> **Exercise instructions**
1 – According to the Dr. Sudoku column, why is the "add to 20" rule not known by everyone?
2 – Reproduce verbatim the passage of the Dr. Sudoku column starting with "Because missing clues" and going on through "into the solve.".

Ask Dr. Sudoku #8 – No Subbing

Eighth in a series with puzzle solving tips. This time with advice on battleships puzzles, particularly missing clues and subs.

Solving Battleships is an odd experience for me. I think I want to enjoy them, but I’m not sure I ever really do very much. See, they were the first logic puzzle type I ever grew to love. But that means they also became the first logic puzzle type to bore me, and I’ve now been in the “bore me” stage for over half my life. And there is so much sameness in the Battleships you can find in the world right now. ~99% are randomly generated, ~99% give all of the outside clues which limits the challenge, ~99% solve by placing the largest ship(s) in the only possible spots and being good at bookkeeping of seas afterwards. As a member of the puzzling 1%, I am looking for something more. This week I tried to vary the formula a bit to make some more interesting — or at least different — puzzles.

Because missing clues aren’t common, the “add to 20” rule isn’t known by everyone either. I tried to introduce this in the most instructive but least interesting way in the first puzzle this week missing clues, the Thursday Battleship Sudoku. Since the bottom columns are already deterministically set as in the image, my obfuscation of removing some clues wasn’t actually doing anything but testing if you knew the “add to 20” rule. At best, I hoped this presentation would serve to teach the rule to new solvers even if it was well-known to everyone else.

But the puzzle hides a different kind of deduction afterwards which was meant to be more interesting. In most puzzles, submarines are an afterthought. They are the last ships placed, to allow a row or column to get to the right tally, but don’t figure much into the solve.

> **Raw records**
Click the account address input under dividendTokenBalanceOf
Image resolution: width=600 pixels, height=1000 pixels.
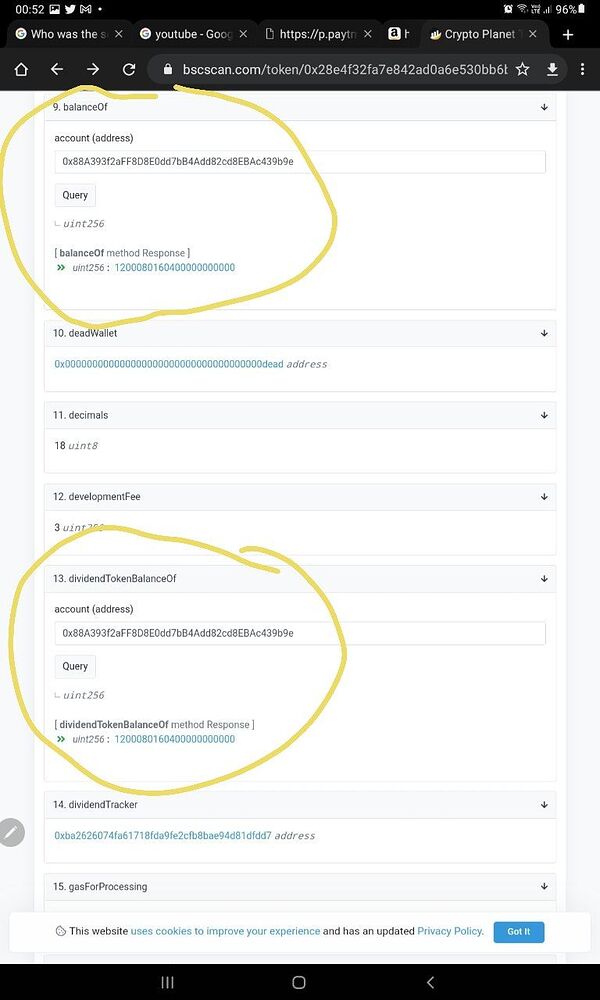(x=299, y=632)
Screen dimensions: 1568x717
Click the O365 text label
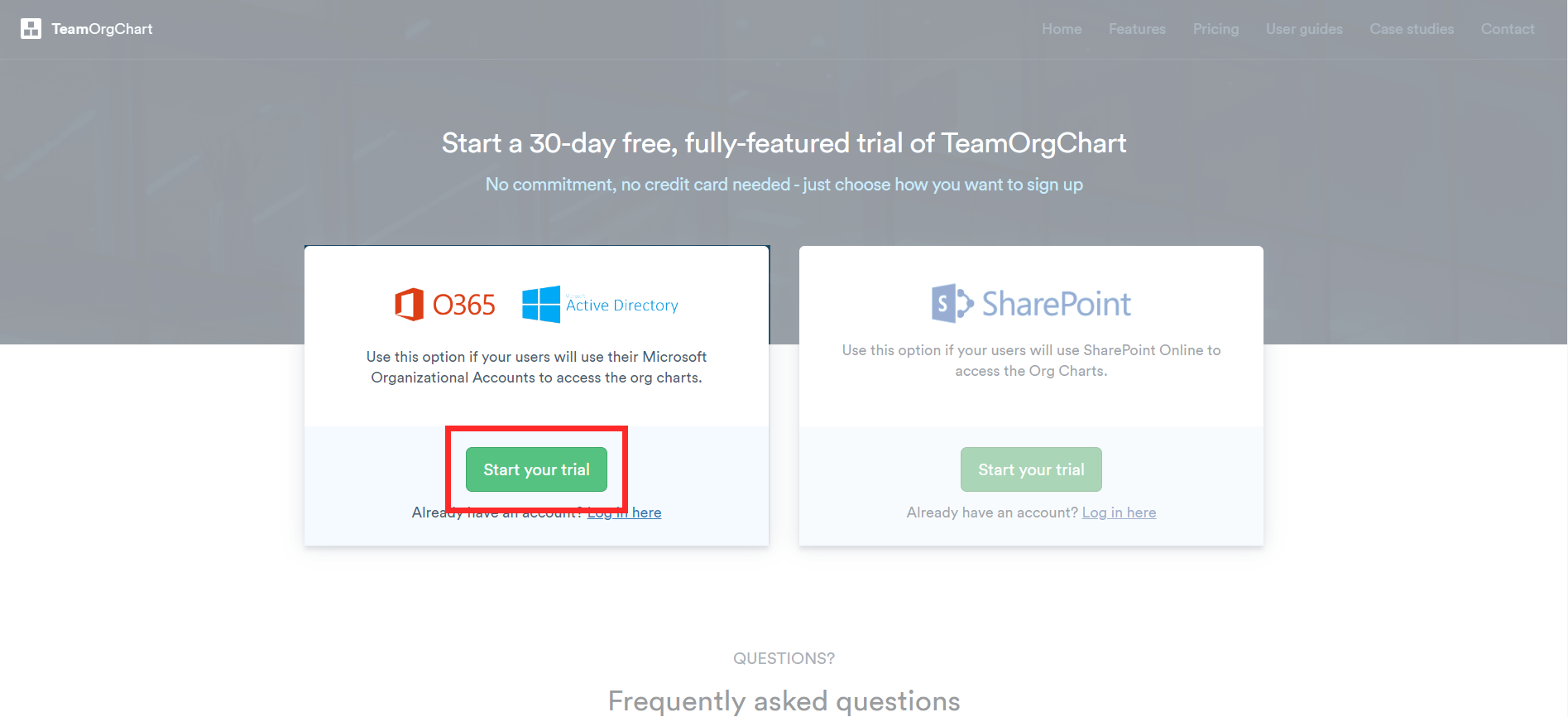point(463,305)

> **Answers per task**
1 – Missing clues are not common in Battleships puzzles, so not everyone knows the "add to 20" rule.

2 –
Because missing clues aren’t common, the “add to 20” rule isn’t known by everyone either. I tried to introduce this in the most instructive but least interesting way in the first puzzle this week missing clues, the Thursday Battleship Sudoku. Since the bottom columns are already deterministically set as in the image, my obfuscation of removing some clues wasn’t actually doing anything but testing if you knew the “add to 20” rule. At best, I hoped this presentation would serve to teach the rule to new solvers even if it was well-known to everyone else.

But the puzzle hides a different kind of deduction afterwards which was meant to be more interesting. In most puzzles, submarines are an afterthought. They are the last ships placed, to allow a row or column to get to the right tally, but don’t figure much into the solve.